How many browser tabs do you have open?
Most people would say too many. This is the same thing most people would say about how much paper they have. Is it any surprise that the old browser designers based browser tabs on the tabs used to organize paper files?
But here's the thing, paper files have fixed amounts of space and aren't dynamic. If you need to organize file tabs, it's much better to have only a few options for tab positions and make up for it with depth, repeating the tab positions further back in the same stack of files. You also can't hide information dynamically, so tabs have to be fairly large.
In browsers, we cheat that constraint by scrolling since the tab doesn't have to be in a fixed position. Tabs compress into one line instead of having to simulate depth. Two dimensions become one.
But why would you keep the restriction of horizontal tab organization at all?1
Vertical tabs work off a few simple realizations.
Tab names are long and largely unrelated. People typically read related text on a single line and scroll vertically. Therefore, tabs placed in a horizontal row will run out of space quickly, are difficult to skim read, and unintuitive to scroll.

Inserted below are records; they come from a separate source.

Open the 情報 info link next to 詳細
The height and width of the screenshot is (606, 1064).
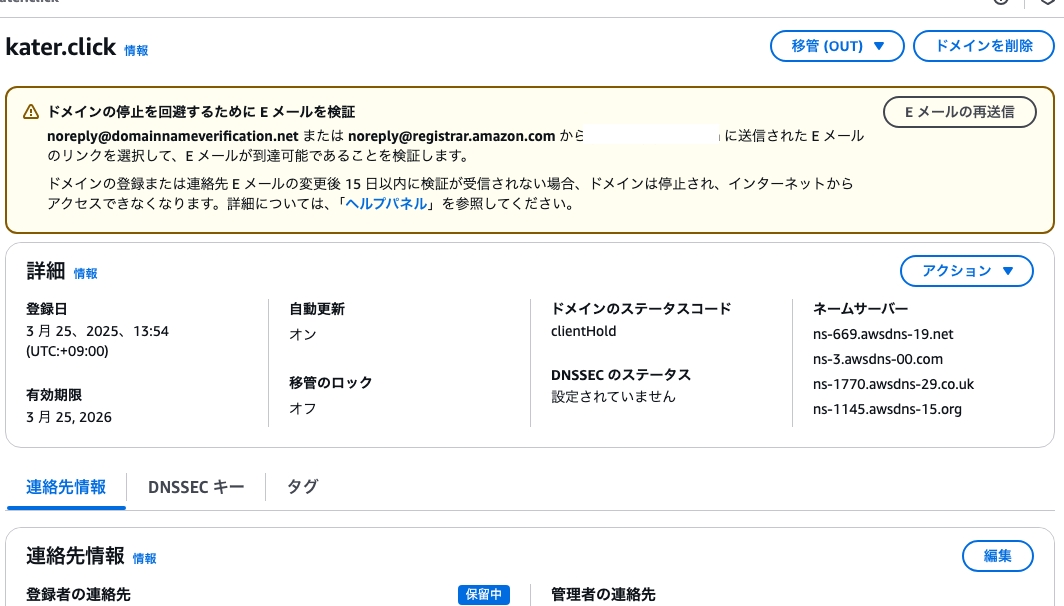85,273
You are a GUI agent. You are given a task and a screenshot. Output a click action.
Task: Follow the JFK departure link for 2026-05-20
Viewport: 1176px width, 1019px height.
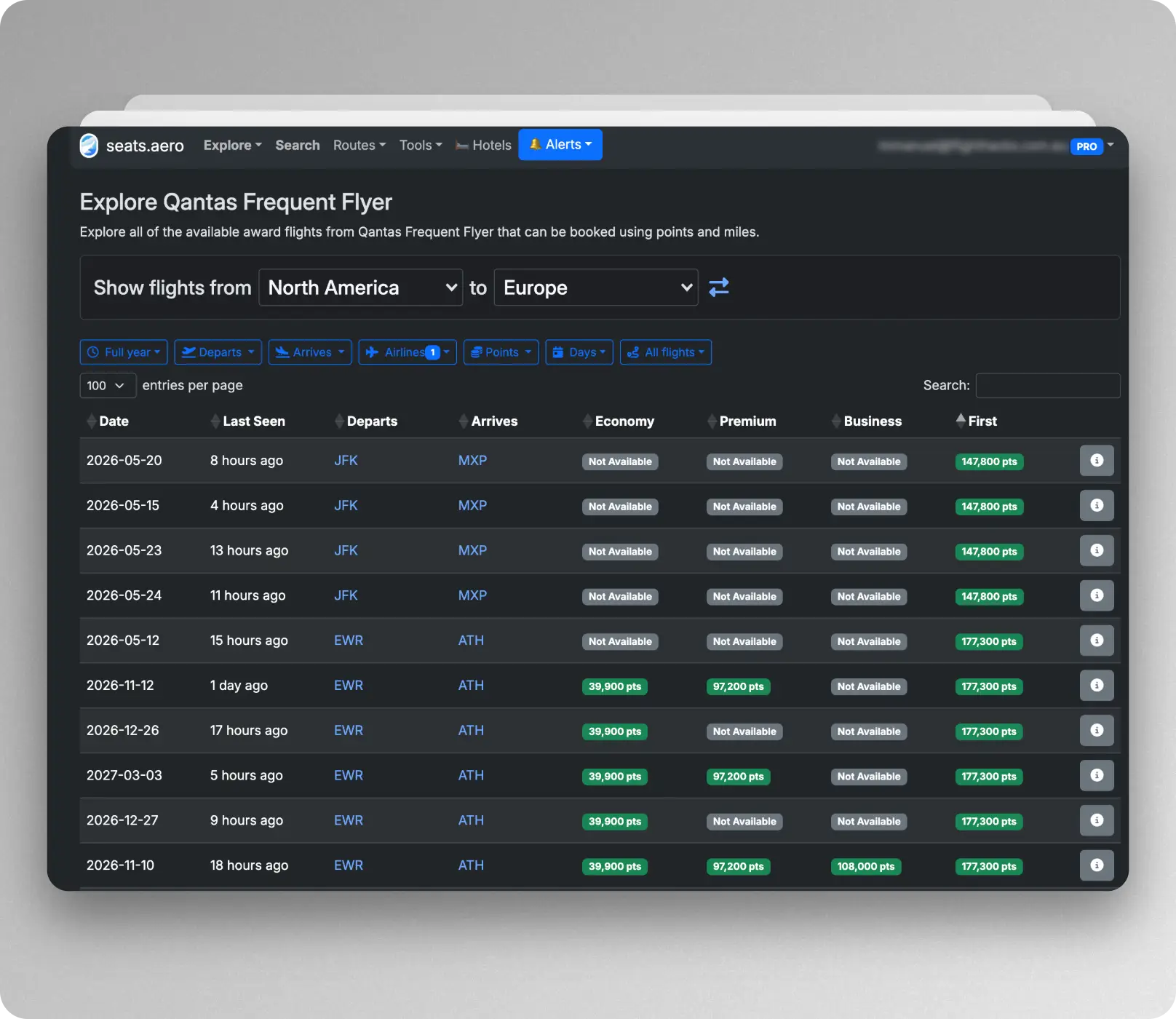(x=346, y=461)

Scrolling the width of a tab before getting to the next one is also just inefficient. Compare to a file system, where you flick past the depth of the tab, regardless of tab size.
Vertical tabs solve all these problems.
As a bonus, vertical tabs reduce the available screen space width, not height (which is in shorter supply).

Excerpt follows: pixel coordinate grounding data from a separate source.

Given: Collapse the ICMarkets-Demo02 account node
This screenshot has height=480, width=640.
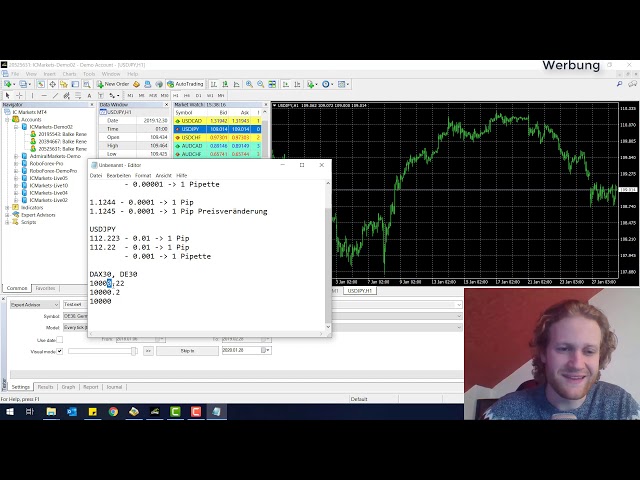Looking at the screenshot, I should pyautogui.click(x=14, y=126).
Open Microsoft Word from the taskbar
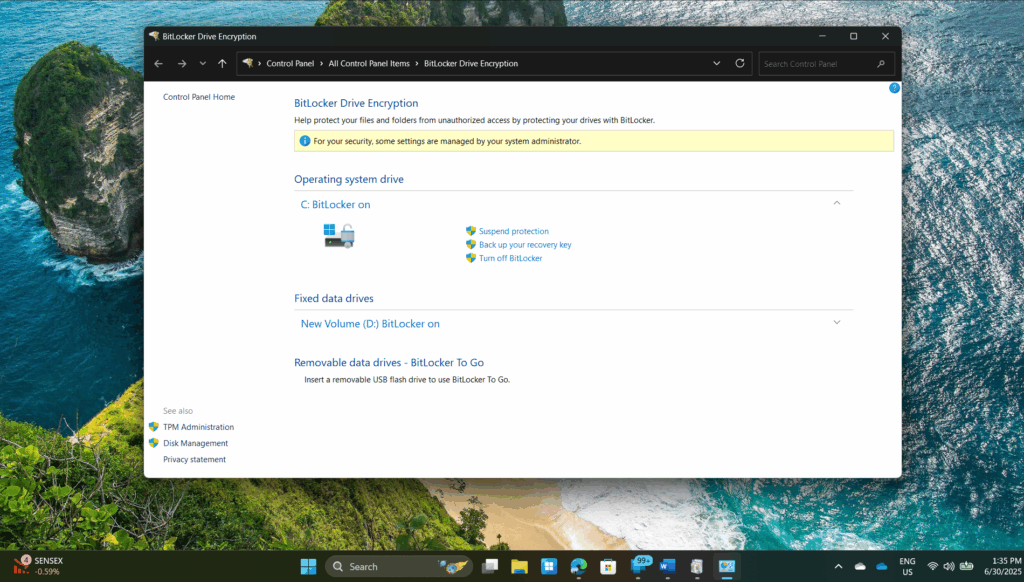The height and width of the screenshot is (582, 1024). pos(667,566)
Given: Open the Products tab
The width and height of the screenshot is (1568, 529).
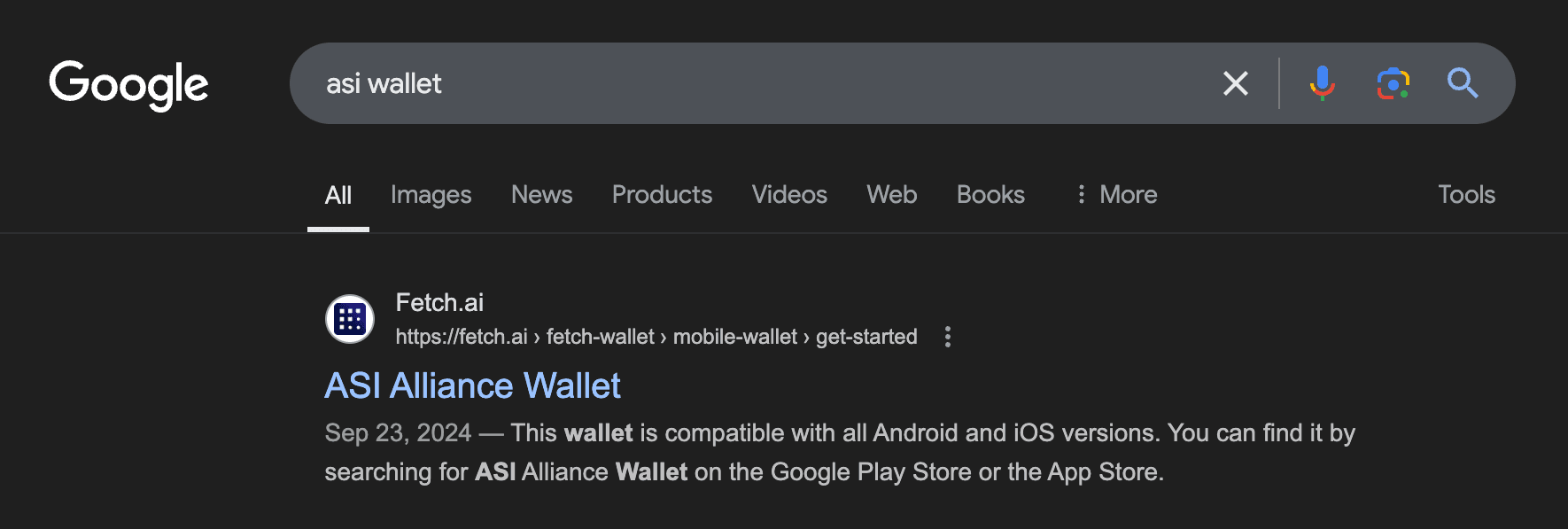Looking at the screenshot, I should click(662, 195).
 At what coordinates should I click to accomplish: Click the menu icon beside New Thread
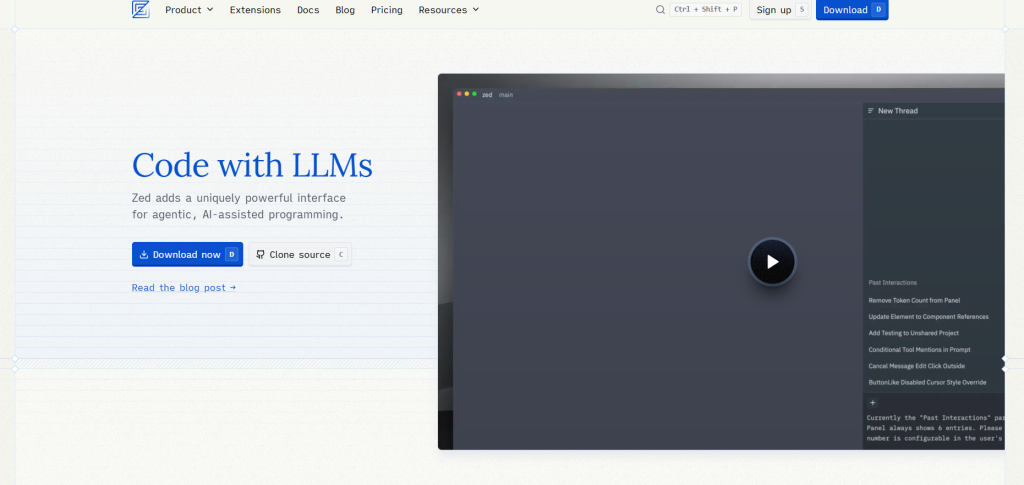pyautogui.click(x=871, y=111)
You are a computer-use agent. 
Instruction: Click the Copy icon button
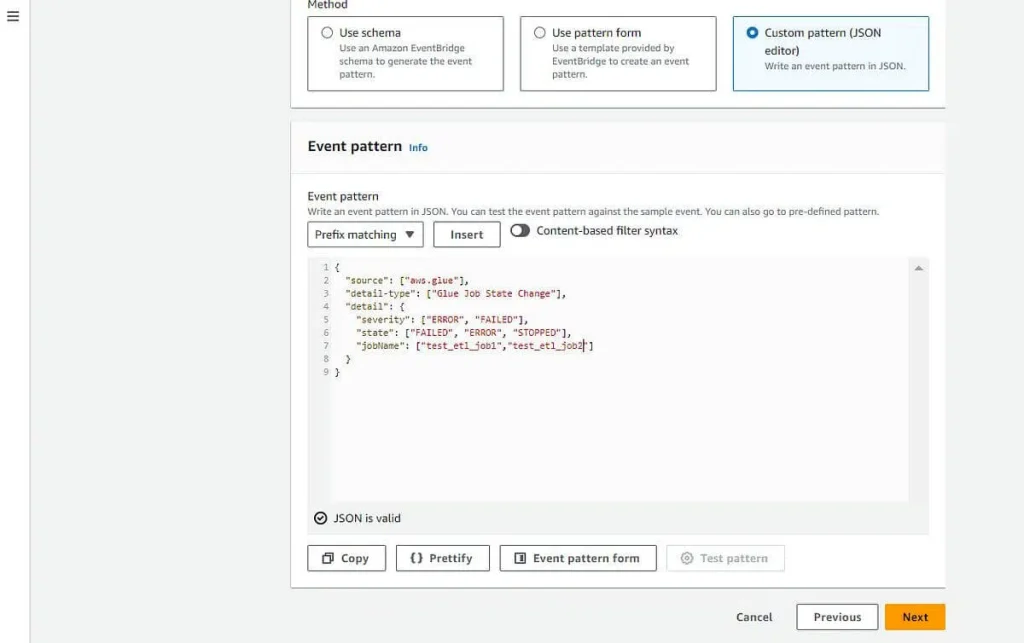coord(328,558)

With two dimensions of space to work with, vertical tabs also can pull fun tricks like nest tabs based on which one you opened it from.
Even if you already use an alternative for tab management like tab groups, pinned tabs, or have so many tabs you only use the icons anyway, this is a direct upgrade. You get all the benefits of vertical tabs, and more space to do the things you already do.
Really the only time horizontal tabs make sense is if you consistently have so few tabs they don't fill the horizontal space, and you want to always view the tab names without losing as much space as an expanded tab sidebar.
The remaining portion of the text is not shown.